Objetivo del ejercicio —
Indica si cada afirmación concuerda con el texto sobre el despotismo ilustrado. Responde sí o no y cita literalmente las palabras del texto que lo deciden.
1. Los estudios sobre el despotismo ilustrado podrían considerarse anacrónicos.
2. Los juicios actuales sobre el gobierno del déspota ilustrado entienden los factores de la época.
3. Los procesos de la administración borbónica desaparecieron al llegar la independencia de México.

Texto proporcionado —
----
En ocasiones, como afirmé anteriormente, este acercamiento histórico así como los estudios sobre el tema del despotismo ilustrado, podrían considerarse anacrónicos y manidos, ya que el gobierno del déspota ilustrado y sus políticas, en la actualidad, se han sometido a juicios valorativos y morales condenando la época y sus métodos sin entender los factores ni aclarar aquellos procesos que resultan oscuros y que subyacen como raíces de la pasada administración borbónica, con sus aciertos y errores, y que permanecieron por décadas en la vida política del México independiente.
----
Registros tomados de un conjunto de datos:
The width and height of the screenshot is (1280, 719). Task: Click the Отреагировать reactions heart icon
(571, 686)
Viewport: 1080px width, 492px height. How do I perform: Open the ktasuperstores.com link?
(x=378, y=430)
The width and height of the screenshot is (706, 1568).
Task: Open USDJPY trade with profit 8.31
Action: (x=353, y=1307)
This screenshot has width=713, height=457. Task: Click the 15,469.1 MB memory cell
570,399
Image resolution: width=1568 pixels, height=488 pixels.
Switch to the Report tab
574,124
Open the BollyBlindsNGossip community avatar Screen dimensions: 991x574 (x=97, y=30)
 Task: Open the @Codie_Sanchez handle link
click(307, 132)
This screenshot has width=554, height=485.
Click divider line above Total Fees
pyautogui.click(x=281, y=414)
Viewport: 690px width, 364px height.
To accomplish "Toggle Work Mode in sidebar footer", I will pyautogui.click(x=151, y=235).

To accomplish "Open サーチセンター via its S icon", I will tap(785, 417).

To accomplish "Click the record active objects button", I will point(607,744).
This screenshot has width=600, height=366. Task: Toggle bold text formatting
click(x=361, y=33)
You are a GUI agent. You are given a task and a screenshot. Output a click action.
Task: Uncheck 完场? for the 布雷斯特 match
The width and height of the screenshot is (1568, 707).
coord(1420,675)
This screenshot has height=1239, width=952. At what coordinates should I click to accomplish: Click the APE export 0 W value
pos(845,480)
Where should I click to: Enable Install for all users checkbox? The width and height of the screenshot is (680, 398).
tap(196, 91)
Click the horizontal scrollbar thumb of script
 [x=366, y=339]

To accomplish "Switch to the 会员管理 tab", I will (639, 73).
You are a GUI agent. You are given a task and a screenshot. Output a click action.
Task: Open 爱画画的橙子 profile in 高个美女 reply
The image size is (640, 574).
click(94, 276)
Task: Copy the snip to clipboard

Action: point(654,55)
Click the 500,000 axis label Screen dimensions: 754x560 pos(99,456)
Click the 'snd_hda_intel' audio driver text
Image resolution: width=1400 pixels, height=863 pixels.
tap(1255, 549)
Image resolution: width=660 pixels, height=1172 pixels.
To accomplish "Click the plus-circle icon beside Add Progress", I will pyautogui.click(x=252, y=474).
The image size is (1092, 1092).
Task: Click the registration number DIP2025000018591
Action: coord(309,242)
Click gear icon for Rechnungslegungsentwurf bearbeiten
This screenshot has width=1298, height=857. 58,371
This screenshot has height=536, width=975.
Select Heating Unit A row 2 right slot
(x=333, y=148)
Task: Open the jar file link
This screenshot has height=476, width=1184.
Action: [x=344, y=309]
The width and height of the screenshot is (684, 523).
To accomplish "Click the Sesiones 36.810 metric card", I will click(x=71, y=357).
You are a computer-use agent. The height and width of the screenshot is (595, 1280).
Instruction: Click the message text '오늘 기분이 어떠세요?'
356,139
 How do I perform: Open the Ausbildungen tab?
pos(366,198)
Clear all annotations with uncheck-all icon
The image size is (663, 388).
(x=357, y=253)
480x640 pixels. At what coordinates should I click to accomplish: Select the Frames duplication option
----
Tarea resuelta —
1. Sí: «podrían considerarse anacrónicos y manidos».
2. No: «sin entender los factores ni aclarar aquellos procesos que resultan oscuros».
3. No: «permanecieron por décadas en la vida política del México independiente».